## Assigned task
Up to and including the line with "You are a computer-use", write out the listing from its first line, minus the pictures.

◇ ◇ ◇ ◇

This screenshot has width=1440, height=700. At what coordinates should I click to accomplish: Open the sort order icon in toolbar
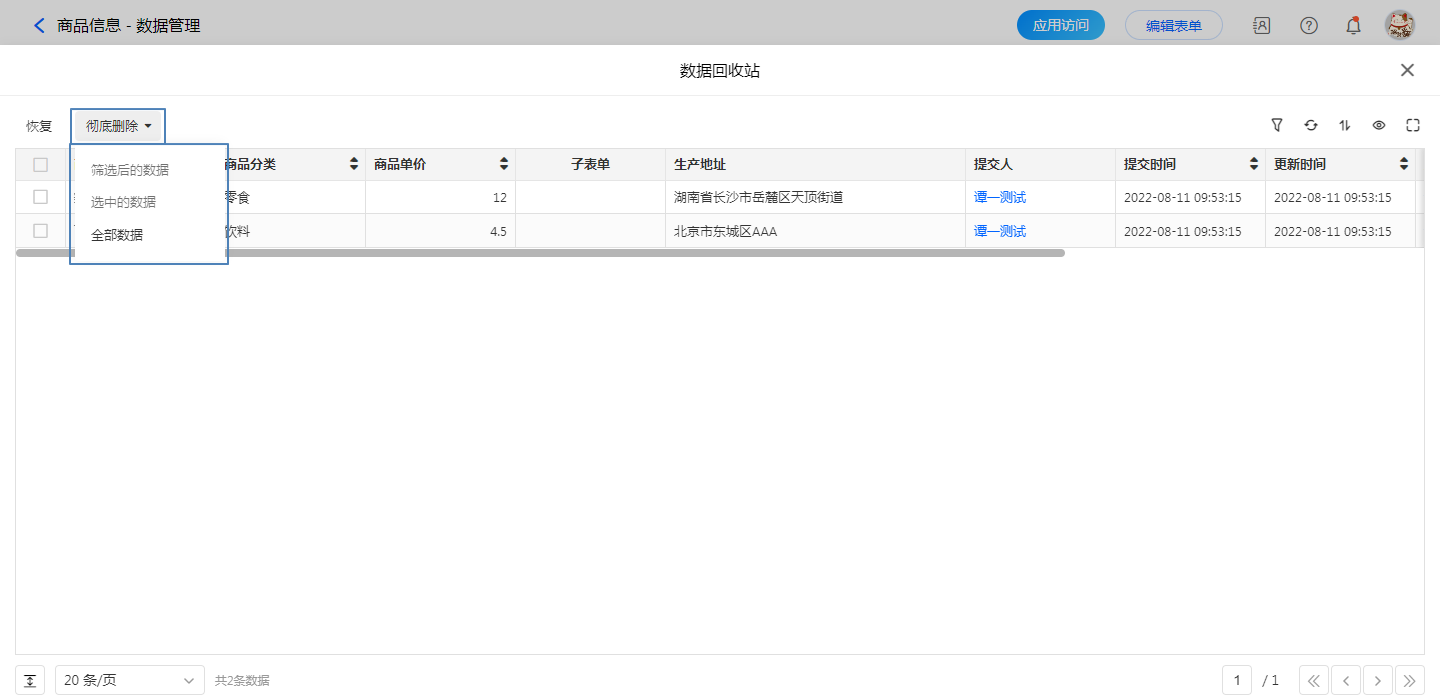1345,125
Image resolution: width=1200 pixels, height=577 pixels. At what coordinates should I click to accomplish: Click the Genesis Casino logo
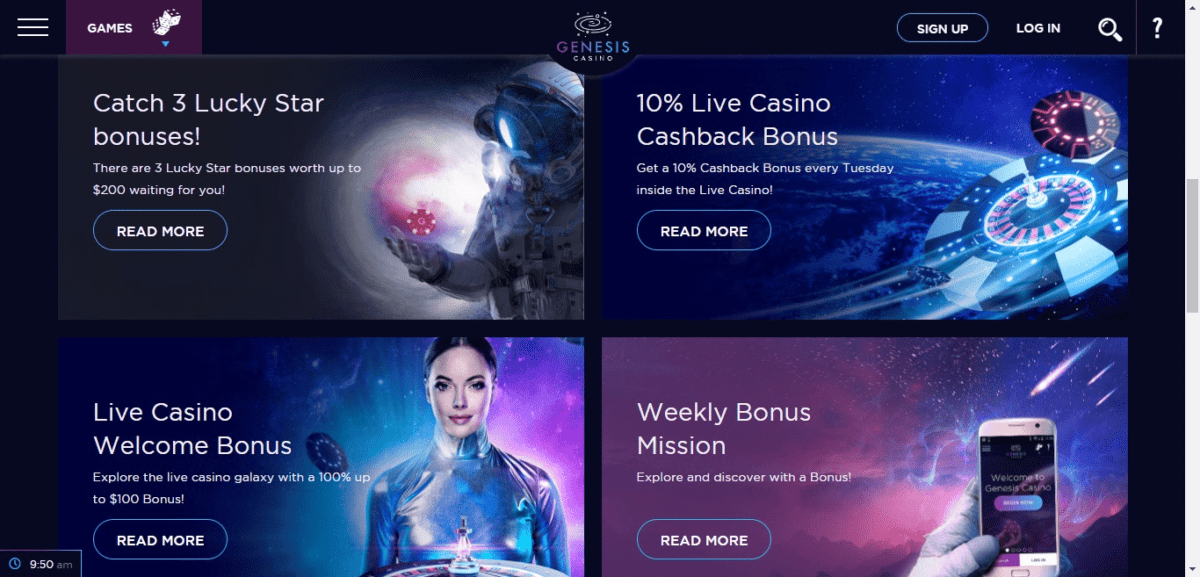(x=594, y=38)
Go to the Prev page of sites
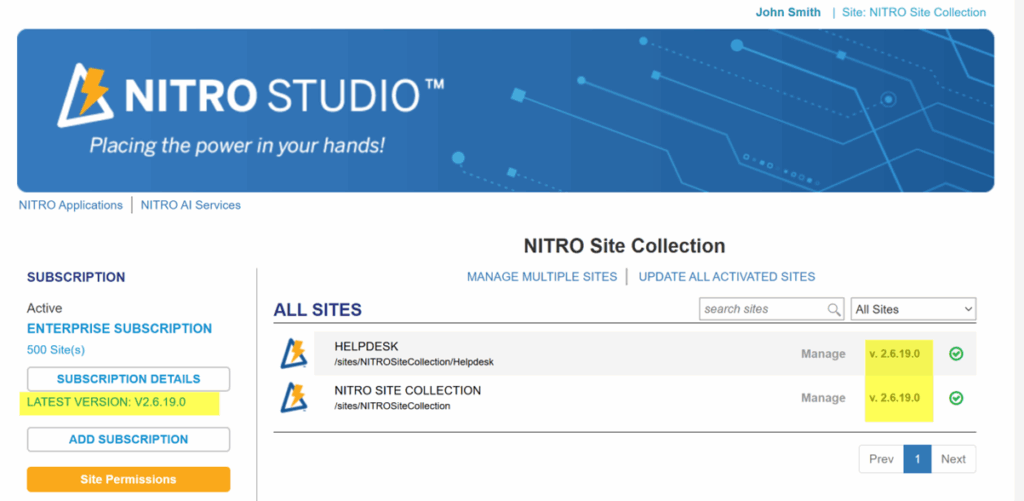1024x501 pixels. [881, 459]
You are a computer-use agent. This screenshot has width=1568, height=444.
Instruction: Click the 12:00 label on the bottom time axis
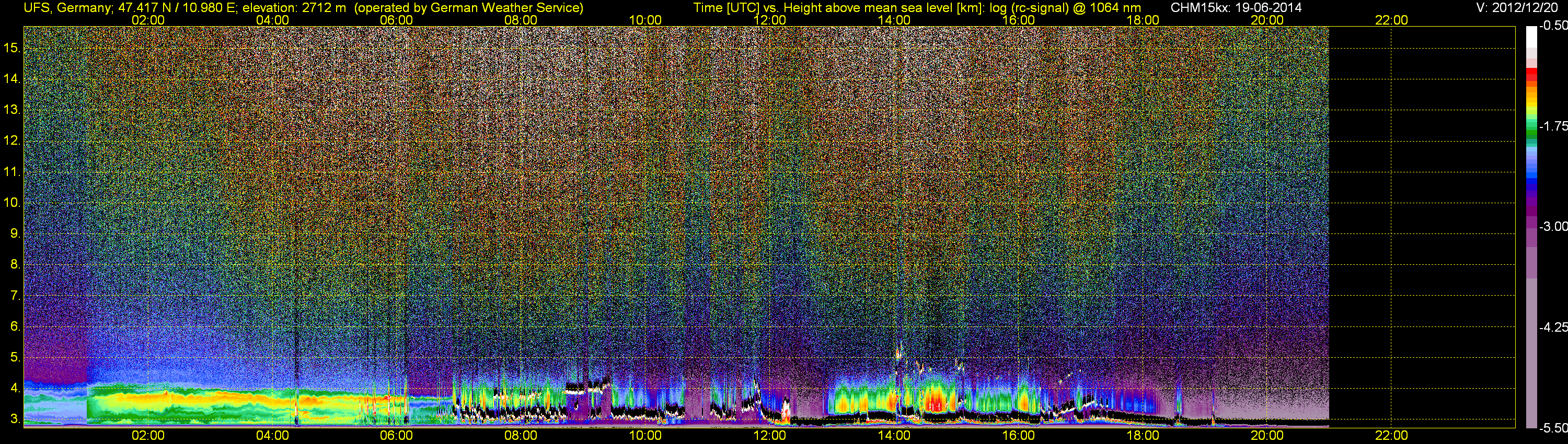coord(769,436)
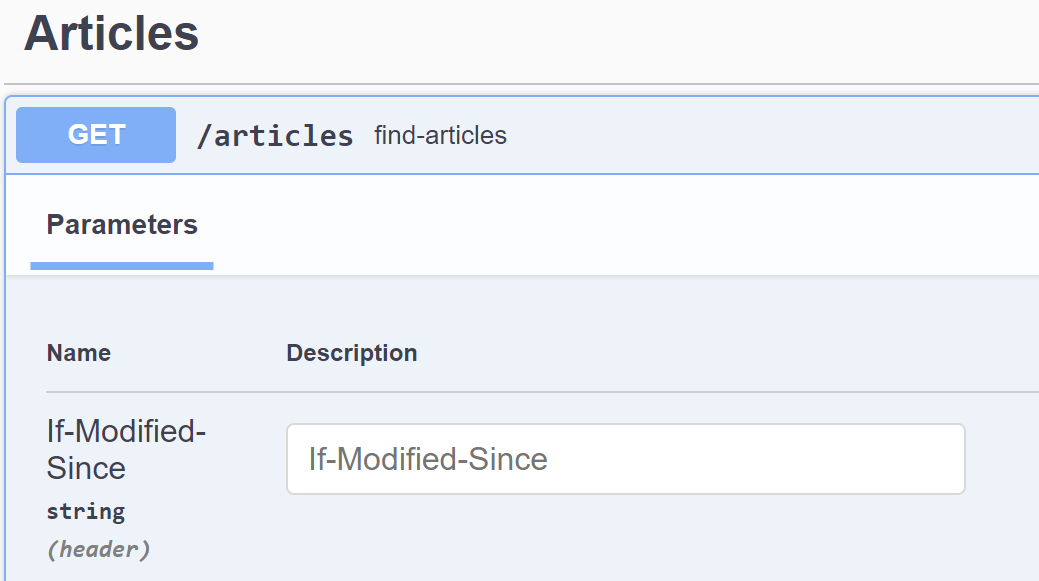Image resolution: width=1039 pixels, height=581 pixels.
Task: Click the find-articles operation summary text
Action: 440,136
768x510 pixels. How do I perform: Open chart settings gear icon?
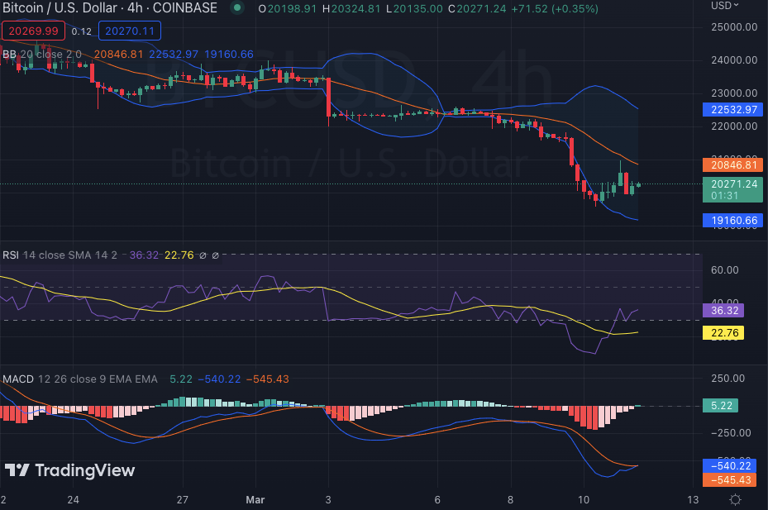735,498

◇ ◇ ◇ ◇

## Task result
This screenshot has width=1440, height=700. At what coordinates should I click to accomplish: Open the sort order icon in toolbar
1345,125
Image resolution: width=1200 pixels, height=577 pixels. At what coordinates should I click to accomplish: Click the Genesis Casino logo
(x=594, y=38)
Go to the Prev page of sites
1024x501 pixels. [881, 459]
You are a computer-use agent. This screenshot has width=1568, height=444.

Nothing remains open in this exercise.